TASK REQUIREMENTS: Copy exactly the lines from the one containing "Screen dimensions: 950x660" through the last line of the records below, including both, and leave out any pictures.

Stored data entries:
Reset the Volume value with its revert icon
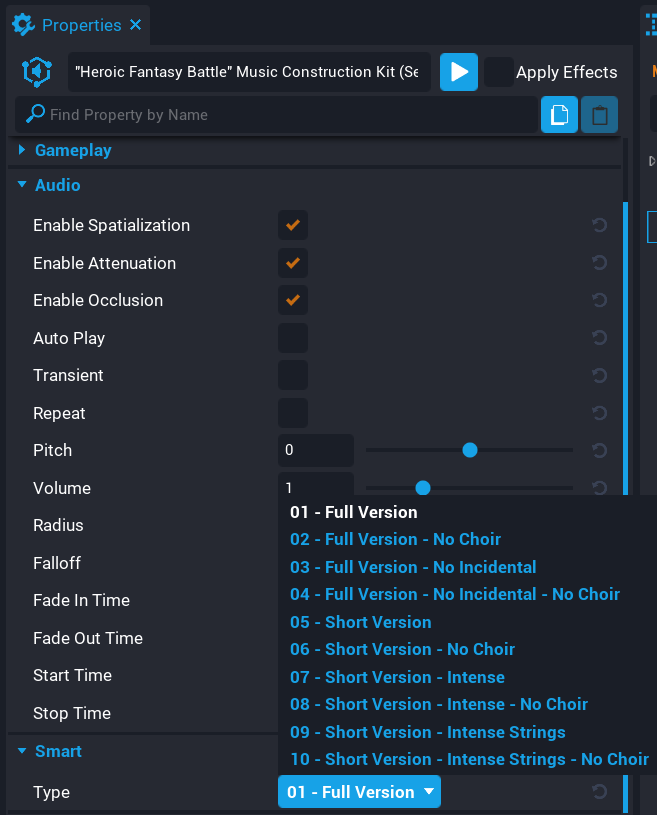This screenshot has height=815, width=657. pos(599,488)
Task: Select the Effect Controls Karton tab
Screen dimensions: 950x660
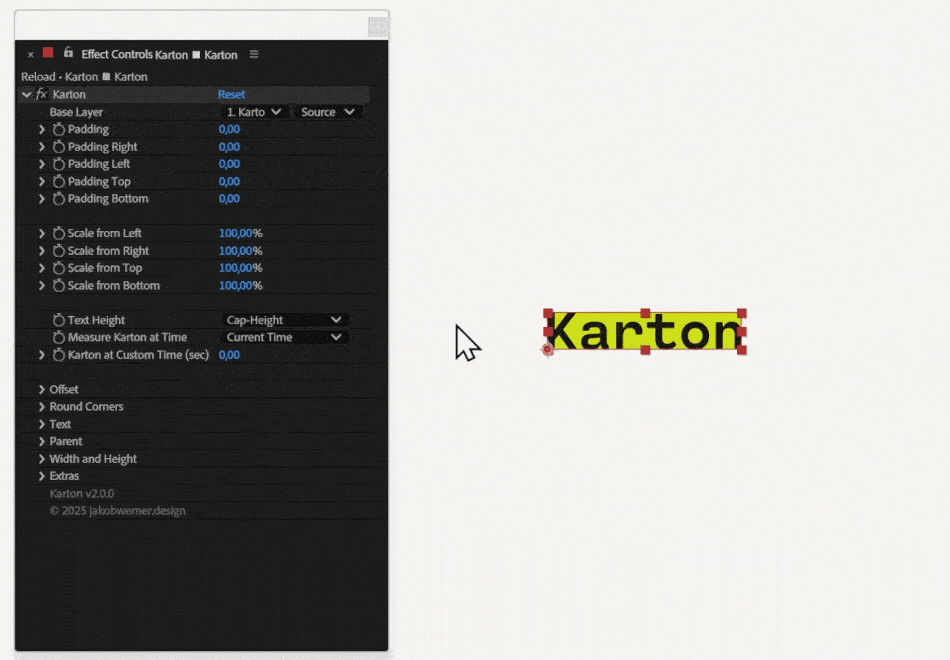Action: coord(159,54)
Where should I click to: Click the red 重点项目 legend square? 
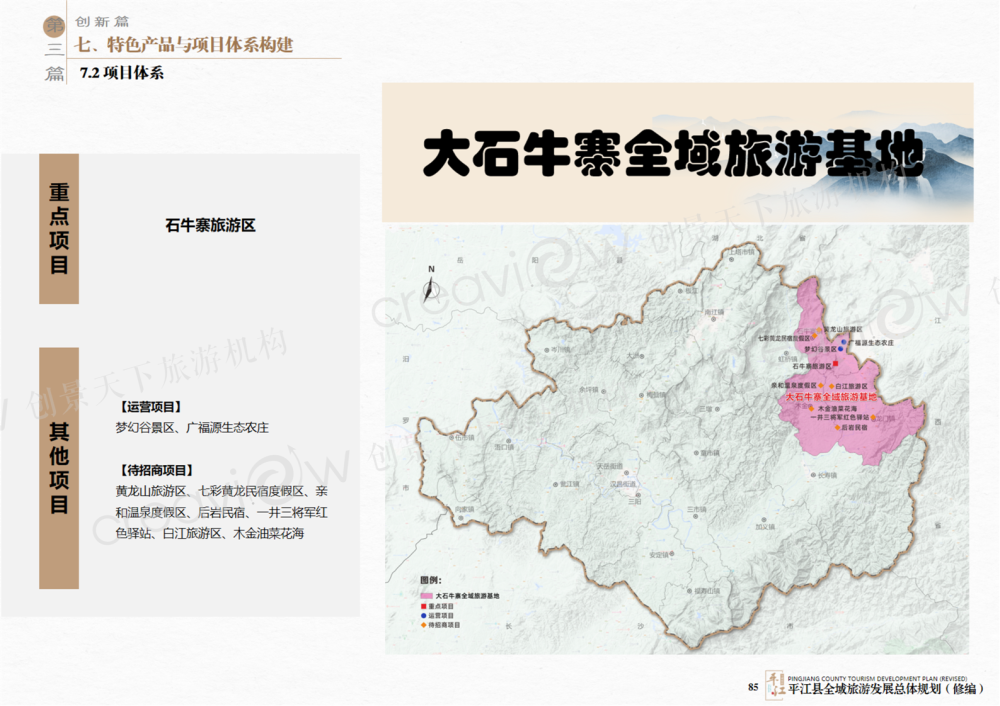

RESPONSE FOR THIS EXERCISE:
Screen dimensions: 950x660
Action: coord(159,54)
Where should I click to: Click the red 重点项目 legend square? 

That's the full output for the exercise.